Figuring Out Redux Best Practices (Part 2)

living with getState()

Joseph Straub
2 min readFeb 6, 2017

Part one is in the books. I have put it behind me along with my frustrations about where to put my logic in a Redux application. The simple fact is that one must accept some imperative responsibility even when using declarative, functional libraries. After all, programmers would be out of work if libraries and frameworks did everything for us.

Conditional Dispatches

So yeah, eventually you just need to make the call on whether to split your dispatch into 3 different functions or bundle them as one. This seems difficult at first but it actually follows a simple rubric for me.

  • Do the actions being dispatched do completely unrelated things? Then don’t put them together.
  • Do they rely on one another in a time-sensitive way? Well then yeah you kind of have to use thunks to dispatch them and run your conditional statements.

If you’re like me and you’re reading this then I’ll go ahead and answer the question in your mind — Yes I do hate myself for this.

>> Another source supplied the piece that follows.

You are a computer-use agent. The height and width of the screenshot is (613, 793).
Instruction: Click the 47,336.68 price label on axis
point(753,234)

const checkForBlackJack = (playerCards) => { /*logic to ...well come      on I write descriptive function names for a reason ;)*/
}
const dealCard = (card) => (dispatch, getState) => {
dispatch({type: 'DEAL_CARD', card, meta: {delay: 500}}).then(() => { let { cards } = getState().player
dispatch(checkForBlackJack(cards))
})
}

You can write it as pretty as you please with all sorts of arrows but at the end of the day it’s still strange looking. Some middleware is catching the meta property and setting the dispatch to be delayed AND to return to me on promise completion. Player cards have changed since the beginning of this thunk, so I must call getState() to have accurate information for the checkForBlackJack() dispatch.

Why do I hate this?

Well I did for a while. I hear a lot these days about the importance of pure functions and this certainly isn’t one — The same input can result in a different return value since it relies on outside state. But at the end of the day there is a reason why getState() is a built in method for Redux thunks. You don’t want pieces of state to rely on other pieces of state when possible but sometimes they do.

Joe’s personal guidelines

I’m reading about redux literally every day so these are subject to (the guarantee of) change but I have a few principles when building in Redux.

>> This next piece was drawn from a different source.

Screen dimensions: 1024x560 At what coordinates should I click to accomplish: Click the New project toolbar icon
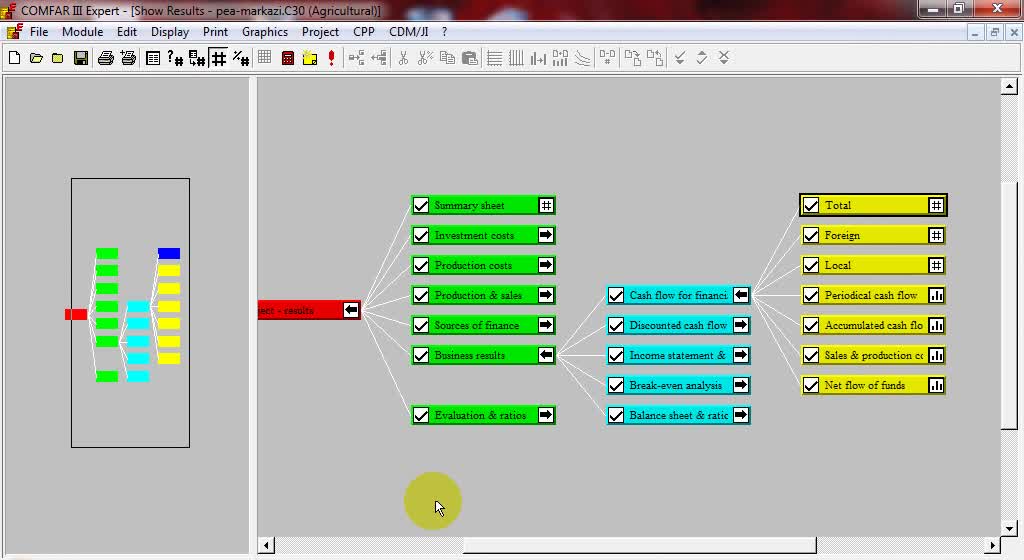14,58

  • Avoid thunks whenever possible. Split up your ACs.
  • If you feel like your ACs file(s) are messy, you’re probably underutilizing your containers and reducers.
  • ^If any of those things are messy, it’s probably because you’re underutilizing one or both of the other ones.
  • If your code is sound, works well, but seems just a tiny bit messy to you and only you….well then you’re a programmer.